People are now consuming more foods high in energy, fats, free sugars and salt/sodium, and many people do not eat enough fruit, vegetables and other dietary fibre such as whole grains.

The exact make-up of a diversified, balanced and healthy diet will vary depending on individual characteristics (e.g. age, gender, lifestyle and degree of physical activity), cultural context, locally available foods and dietary customs

However, the basic principles of what constitutes a healthy diet remain the same.

For adults

A healthy diet includes the following:
  • Fruit, vegetables, legumes (e.g. lentils and beans), nuts and whole grains (e.g. unprocessed maize, millet, oats, wheat and brown rice).
  • At least 400 g (i.e. five portions) of fruit and vegetables per day (2), excluding potatoes, sweet potatoes, cassava and other starchy roots.
  • Less than 10% of total energy intake from free sugars (2, 7), which is equivalent to 50 g (or about 12 level teaspoons) for a person of healthy body weight consuming about 2000 calories per day, but ideally is less than 5% of total energy intake for additional health benefits (7). Free sugars are all sugars added to foods or drinks by the manufacturer, cook or consumer, as well as sugars naturally present in honey, syrups, fruit juices and fruit juice concentrates.
  • Less than 30% of total energy intake from fats (1, 2, 3). Unsaturated fats (found in fish, avocado and nuts, and in sunflower, soybean, canola and olive oils) are preferable to saturated fats (found in fatty meat, butter, palm and coconut oil, cream, cheese, ghee and lard) and trans-fats of all kinds, including both industrially-produced trans-fats (found in baked and fried foods, and pre-packaged snacks and foods, such as frozen pizza, pies, cookies, biscuits, wafers, and cooking oils and spreads) and ruminant trans-fats (found in meat and dairy foods from ruminant animals, such as cows, sheep, goats and camels). It is suggested that the intake of saturated fats be reduced to less than 10% of total energy intake and trans-fats to less than 1% of total energy intake (5). In particular, industrially-produced trans-fats are not part of a healthy diet and should be avoided (4, 6).
  • Less than 5 g of salt (equivalent to about one teaspoon) per day (8). Salt should be iodized.

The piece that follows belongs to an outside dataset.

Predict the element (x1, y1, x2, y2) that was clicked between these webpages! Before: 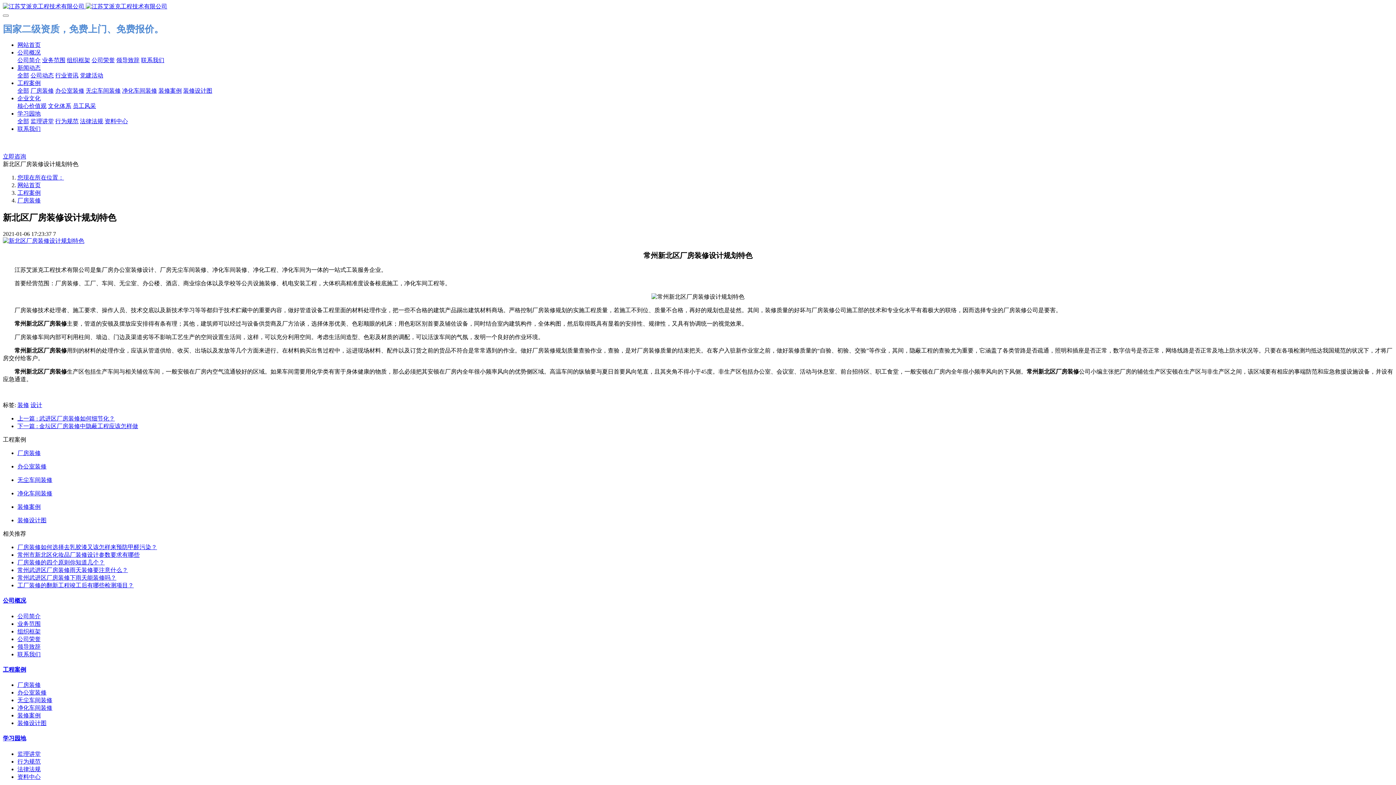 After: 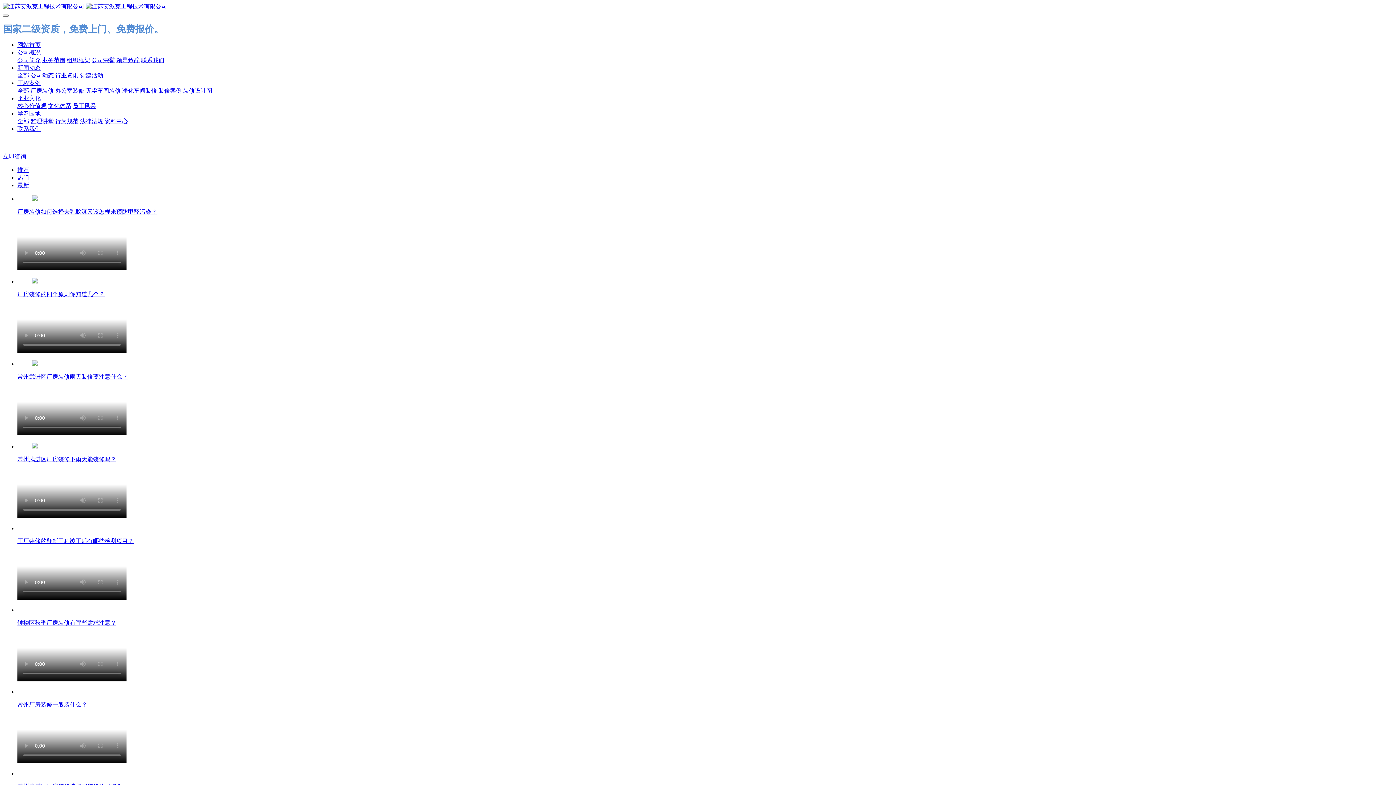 Action: label: 厂房装修 bbox: (17, 682, 40, 688)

For infants and young children

In the first 2 years of a child’s life, optimal nutrition fosters healthy growth and improves cognitive development. It also reduces the risk of becoming overweight or obese and developing NCDs later in life.

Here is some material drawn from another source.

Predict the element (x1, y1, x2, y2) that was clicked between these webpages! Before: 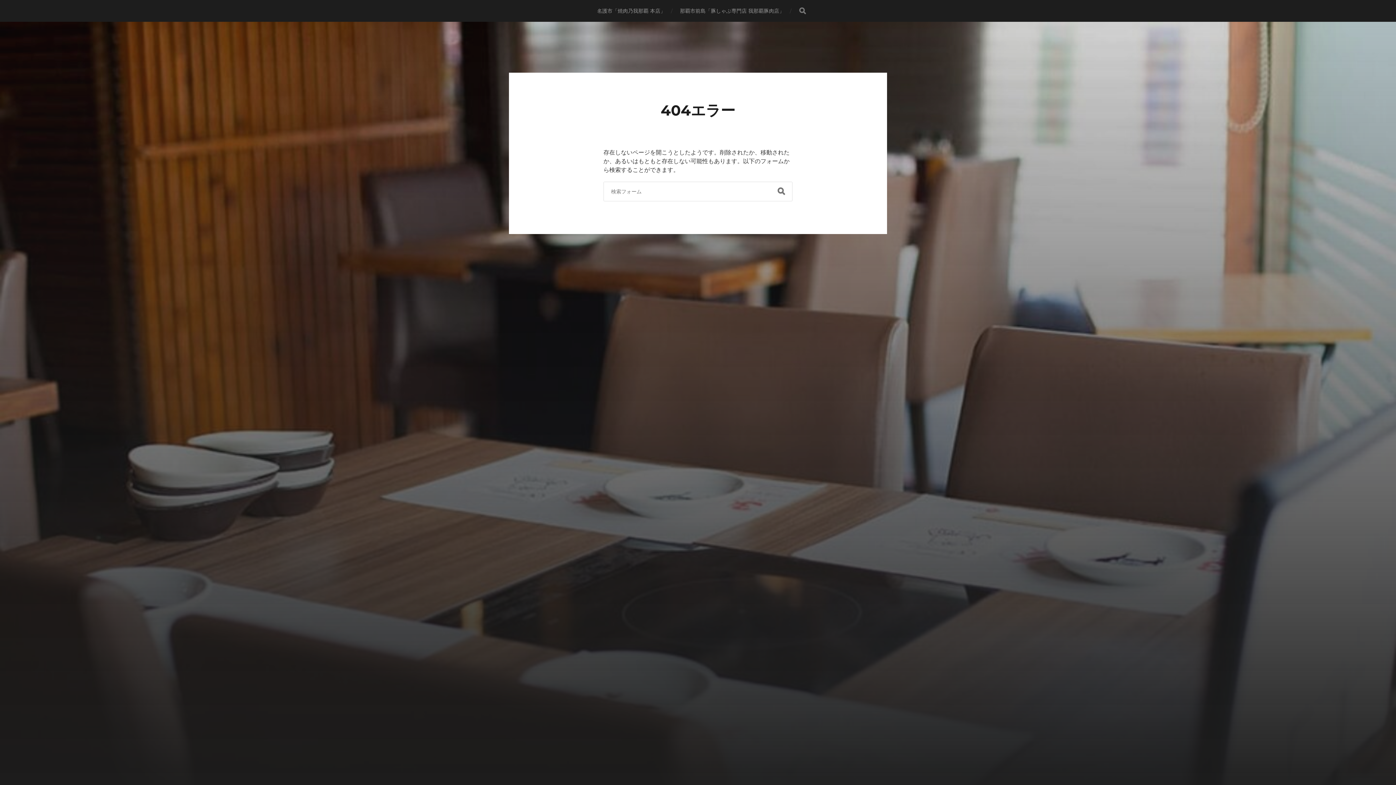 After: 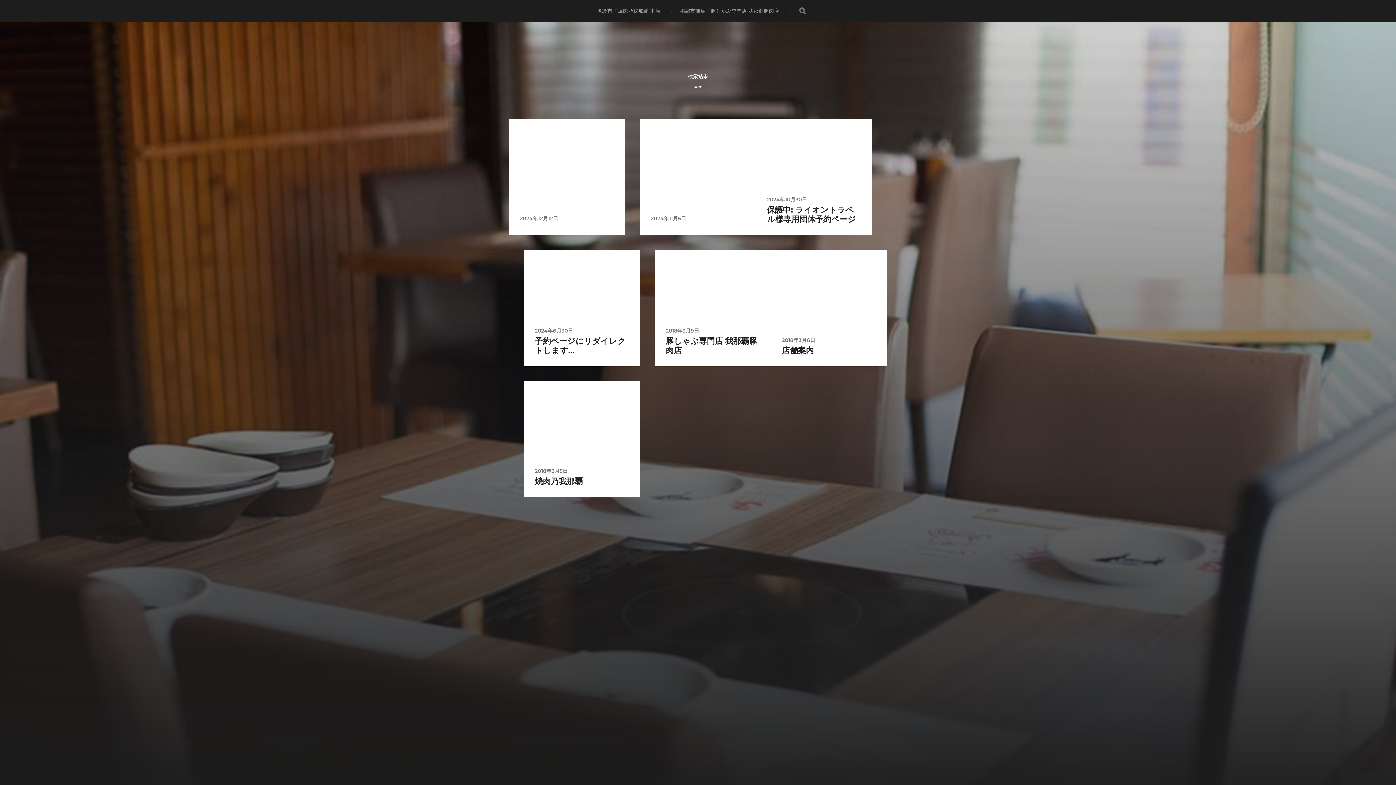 Action: bbox: (799, 7, 806, 14) label: 検索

Advice on a healthy diet for infants and children is similar to that for adults, but the following elements are also important:
  • Infants should be breastfed exclusively during the first 6 months of life.
  • Infants should be breastfed continuously until 2 years of age and beyond.
  • From 6 months of age, breast milk should be complemented with a variety of adequate, safe and nutrient-dense foods. Salt and sugars should not be added to complementary foods.

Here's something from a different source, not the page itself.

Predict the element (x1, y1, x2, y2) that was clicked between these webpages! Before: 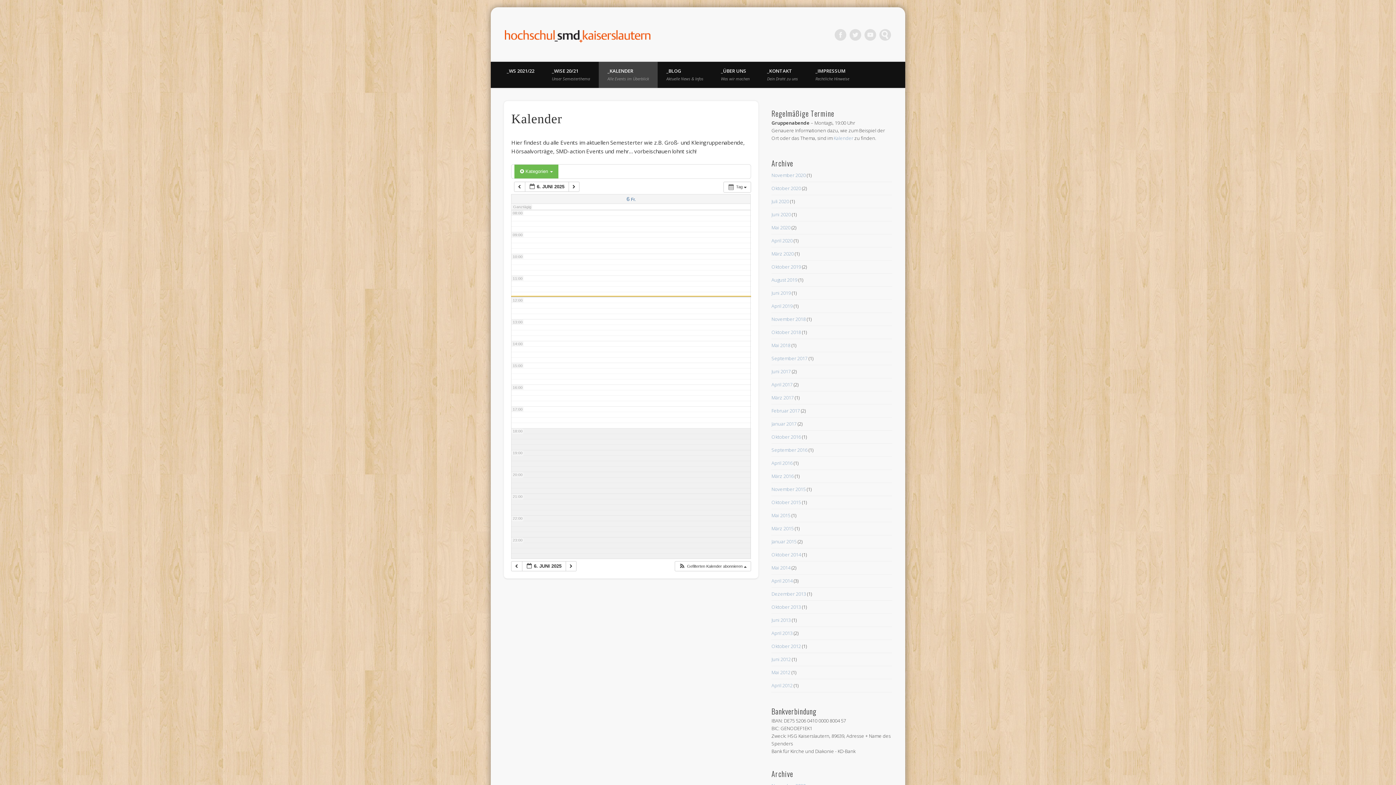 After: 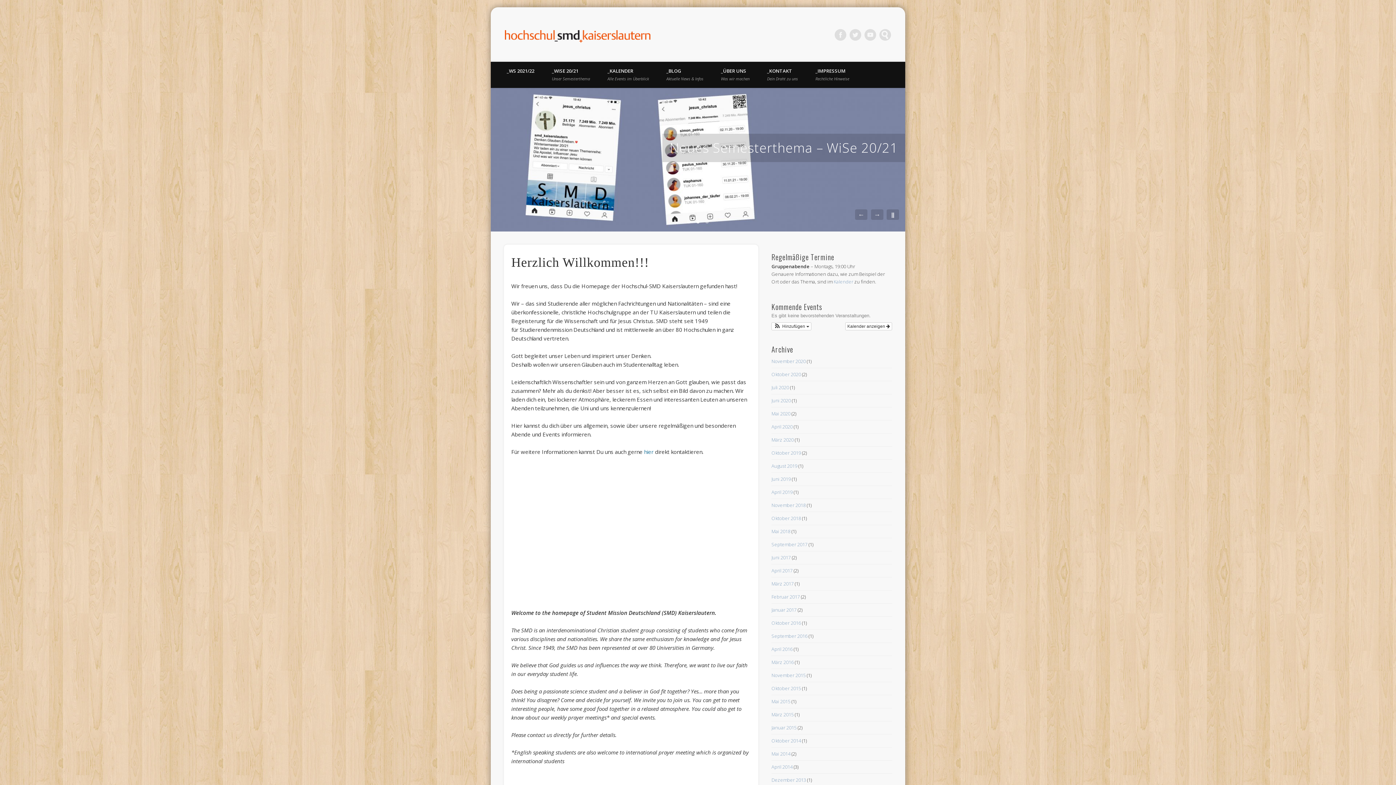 Action: bbox: (505, 25, 650, 42)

Practical advice on maintaining a healthy diet

Fruit and vegetables

Eating at least 400 g, or five portions, of fruit and vegetables per day reduces the risk of NCDs (2) and helps to ensure an adequate daily intake of dietary fibre.

Fruit and vegetable intake can be improved by:
  • always including vegetables in meals;
  • eating fresh fruit and raw vegetables as snacks;
  • eating fresh fruit and vegetables that are in season; and
  • eating a variety of fruit and vegetables.